The solid curve in Fig. 5 illustrates the behavior of enhancement factors, defined in this case as the ratios of the radiation intensities confined in the cavity to the intensities of the incident pulses. In actual laser systems, however, the energy of the incident pulse is limited. Hence, if the primary purpose is to maximize the radiation intensity in the cavity, a longer pulse duration is not necessarily more desirable. The dotted curve in Fig. 5 represents the enhancement factor calculated with a different condition, in which the incident pulse energy is kept constant. Using this condition, an optimum incident pulse duration exists for a given finesse of an enhancement cavity in order to achieve maximum radiation intensity in the cavity.

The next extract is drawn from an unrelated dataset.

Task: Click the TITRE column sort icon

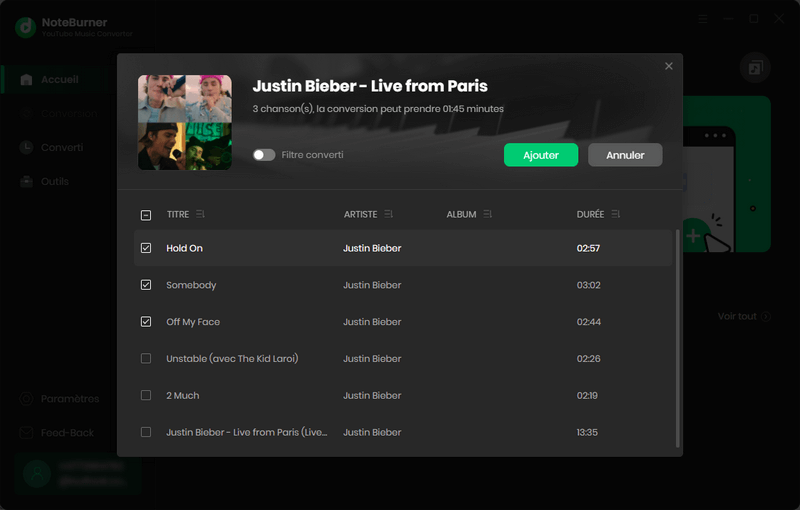Action: pyautogui.click(x=201, y=215)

As shown by the dotted curve, the optimum pulse duration is 32 ns for the present enhancement cavity. In other words, this implies that optimum enhancement cavity can be designed for a given nanosecond pulse duration to maximize the radiation intensity in the cavity. To achieve optimum enhancement, the width of the resonance profile of the enhancement cavity should be $\frac{\mathbf{1}}{1.7}$ times as large as a spectral width of the nanosecond pulse.

8. Summary

We have demonstrated the stable confinement and intensity enhancement of a nanosecond laser pulse in an enhancement cavity. By utilizing a nanosecond single-frequency pulse generated by an injection-locked, nanosecond pulsed Ti:s laser that employed an ECLD as a master oscillator, we have studied the nanosecond laser pulse confinement in an enhancement cavity with a finesse of 250. By measuring both the incident waveform and the reflected and transmitted waveforms from the cavity, we have confirmed that a stable intensity enhancement of 120 was achieved for a 40-ns incident pulse. The experimental results obtained were consistent with theoretical predictions. If we combine the present technique with a current technique of a high-power LD-driven nanosecond pulsed laser, a unique high-intensity excitation condition [8], completely different from those realized by using either cw or femtosecond lasers, will be achieved at repetition rates greater than 1 kHz. The excitation conditions offered by such a source will be attractive for various studies, such as the coherent control of molecule. The present technique is also closely related to the so-called “slow light” phenomenon [9] and would indeed be interesting from the viewpoint of such work [10].